Poesía

Baubo

El texto Baubo fue escrito en Barcelona el día después de los catastróficos incendios de fin del Julio 2018 en Grecia. Como homaje íntimo a las víctimas, escribí un texto cada mañana hasta el fin de Agosto.  Aquí está el primer texto, traducido al castellano por Pau Sabaté.

 

 

 

Lo mismo pasa con las mujeres envejecidas prematuramente que trepan la montaña sin dientes, sin zapatos, con las encías negras, con arrugas alrededor de los ojos: a nosotras la sonrisa, a ellas la previsión del tiempo. Todo lo perdona la noche que cae, decimos, mientras nos sustrae al ojo ineludible del mundo: la sed del día y el ciego descanso en el instinto que dice, otra vez: túmbate ahora. Lo que siembras… decían, creyendo en la justicia cósmica, y al mismo tiempo sulfataban las ideas locas junto con las hormigas.

 

El crujido mudo de la puerta de la calle sonó en pleno mediodía y después silencio bajo el sol, porque pisaba el cemento ardiente del patio sin hacer ruido ya antes de morir. Sabía por el ruido de la puerta que la encontraría subiendo la escalera. Deshacía los trozos de pan mojado con las encías y la lengua, tenía saliva pero dientes no. En tu casa, decía, hay mucha sombra, y se sentaba. Era inconsecuente en cuanto al número de sus hijos: unas veces cuatro, otras cinco. Dejaba bolsas de plástico con hierbas colgadas de la manita de la puerta de la calle. Otros dejaban berenjenas, higos. Los higos caen continuamente y tienen a las avispas encima. Los limones también caen y no los recoge nadie. Un país rico, dice el hijo adoptado. Como al bajar, aquél que ya no sabía distinguir las caras y saludaba a desconocidos, volaba: el pobre quiere pasárselo bien, y sonreía poniéndose bien el sombrero de paja en la cabeza. Sonríen con condescendencia cuantos no dependen de su gracia y comemos tapas y bebemos cerveza y fumamos asqueados de nuestra pausa eterna hasta la noche.

 

Alguna que otra vez se reía de una historia que contaba. Bajo la falda no lleva bragas: Baubo. La piel de sus pies era como una suela. A menudo la veía al atardecer subiendo a la montaña montada en la mula. Cuando se quedó ciega del todo, subía por la noche.

 

A nosotras la buena educación, a ellas la vulgaridad, la furia y el insulto. Oía el eco de las peleas, las palabras se fugaban a los precipicios junto con el chillido del zorro y la flecha del halcón: pero su enfado era como la ardentía del sol, no se rompía en ningún lugar y se quedaba ahí, sobre cada piedra, cada hoja, tan indiferente para los oyentes, los poetas, como el mundo de fuego.

 

En su camino, una tortuga. Era ella, adiós, nos vemos.

 

Su nuera era aún más chupada, la cabeza se le volvió blanca justo después de casarse. Llevaba pantalones y tenía las mejillas excavadas por las arrugas. En el altiplano se escondía entre los animales con la excusa de protegerlos.
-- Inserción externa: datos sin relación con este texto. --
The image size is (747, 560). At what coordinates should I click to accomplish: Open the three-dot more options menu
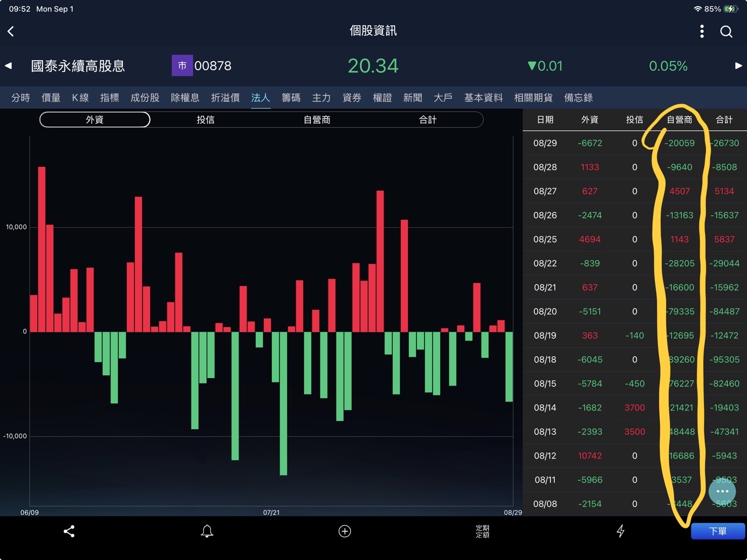click(702, 31)
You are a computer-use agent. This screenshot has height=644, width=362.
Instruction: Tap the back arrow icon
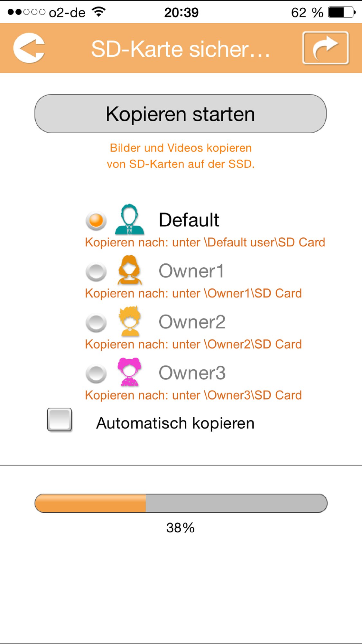(x=29, y=48)
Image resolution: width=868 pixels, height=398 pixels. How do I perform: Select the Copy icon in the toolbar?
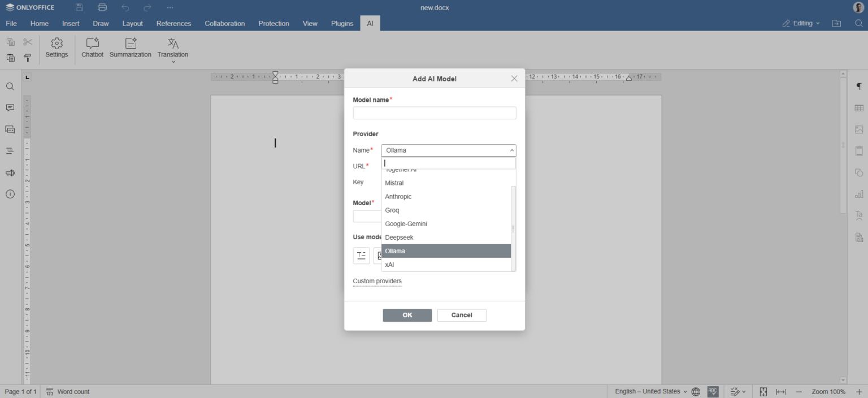(10, 41)

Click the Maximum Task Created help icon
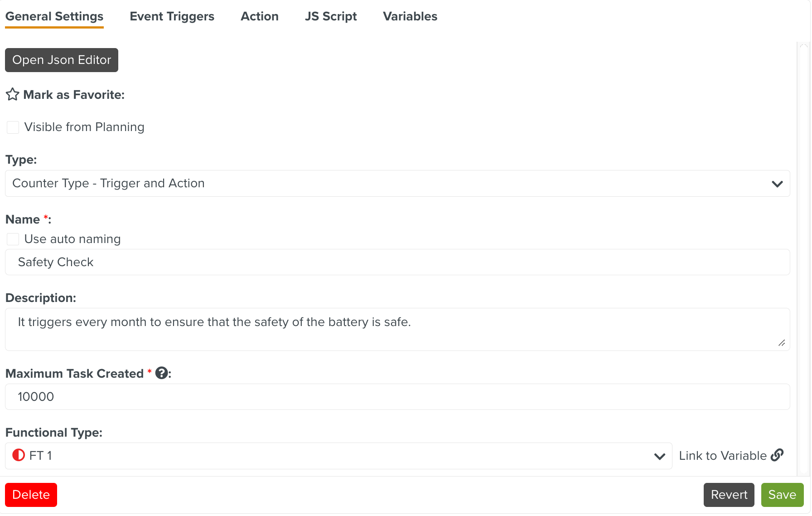pyautogui.click(x=161, y=373)
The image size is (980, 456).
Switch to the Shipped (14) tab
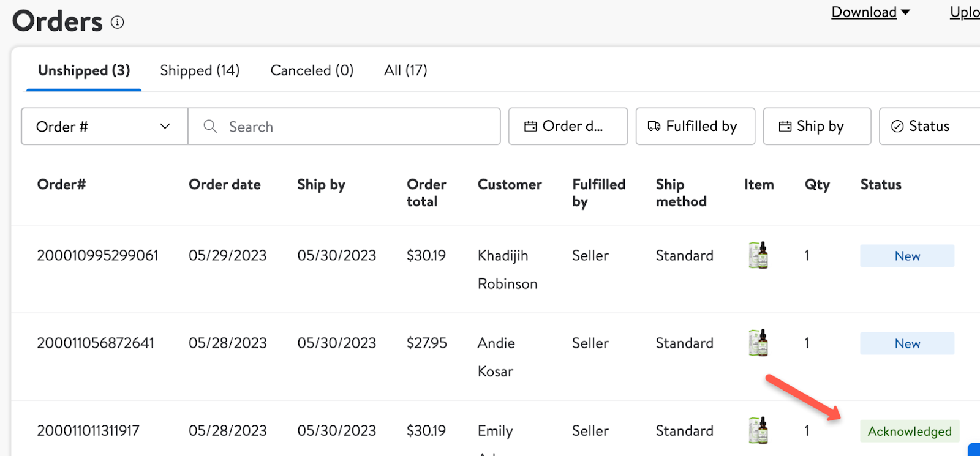[x=200, y=70]
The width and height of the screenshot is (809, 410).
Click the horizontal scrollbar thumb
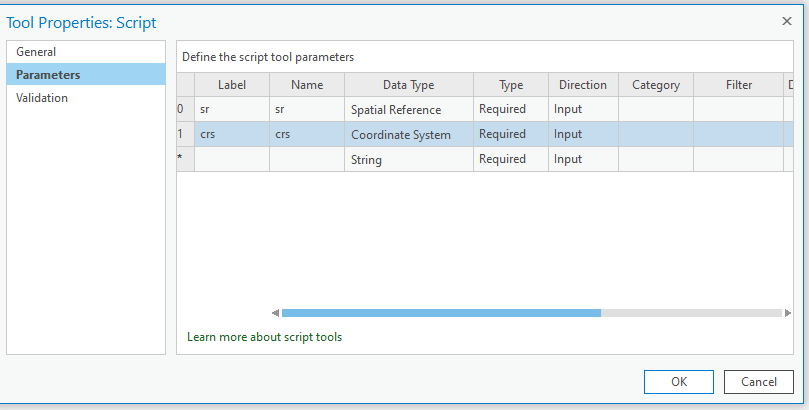tap(440, 313)
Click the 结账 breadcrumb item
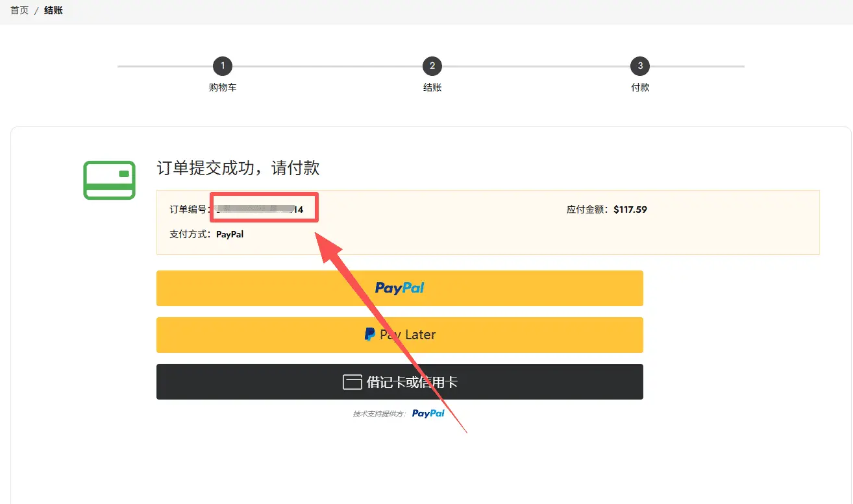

Le decían que fuera a saludar a los visitantes y no salía. Buscad, buscad. Su marido subía y bajaba de noche, dicen que era fuerte como tres caballos.

 

El suegro de ella le decía: no te creas, tengo cien mil en el banco. Cuando estaba por morir, pidió hablar con un niño: di a tu padre que lo perdono, que me perdone él porque me muero. Se quedaron los dos más jóvenes en la montaña, nunca se los vio juntos.